(Excerpt from a dataset)
════════
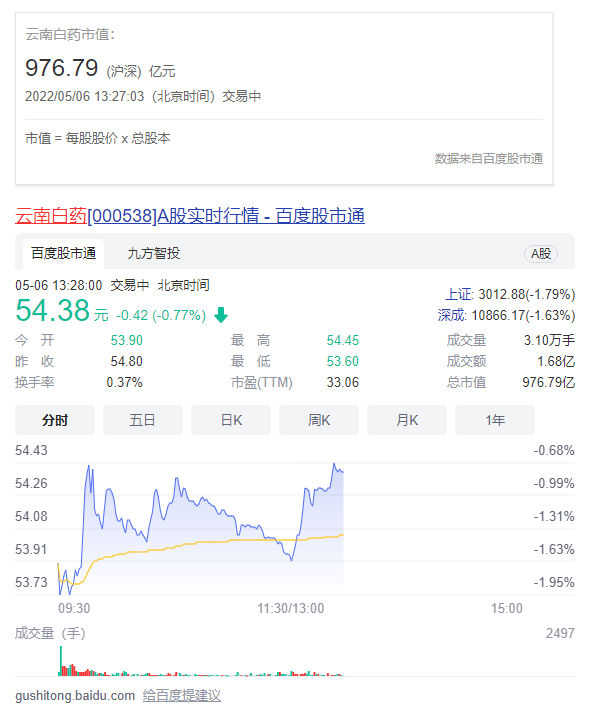Screen dimensions: 610x715
Task: Click the 976.79 market value figure
Action: pyautogui.click(x=61, y=68)
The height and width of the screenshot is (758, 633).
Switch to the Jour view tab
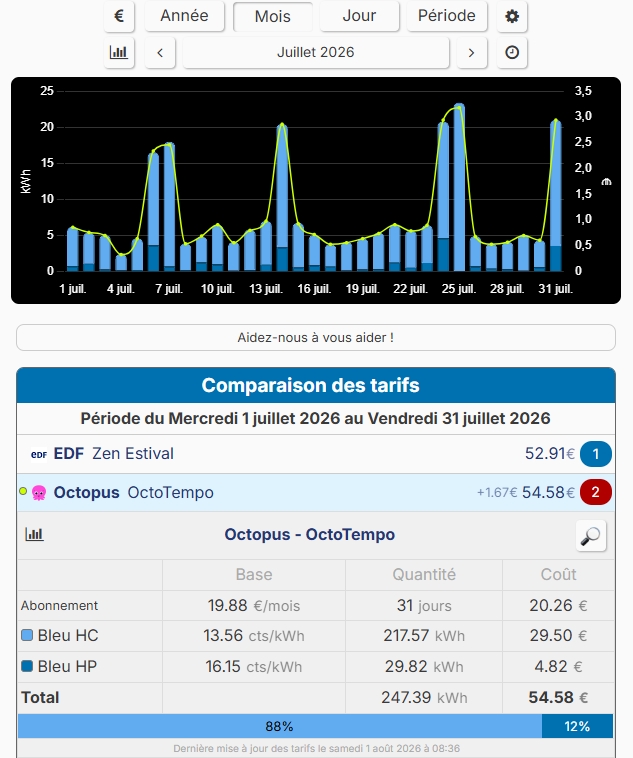(359, 16)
════════
Can you write out every one of the records above word for word, leaving out the pictures?

Screen dimensions: 610x715
Task: Click the 976.79 market value figure
Action: pyautogui.click(x=61, y=68)
The height and width of the screenshot is (758, 633).
Switch to the Jour view tab
(359, 16)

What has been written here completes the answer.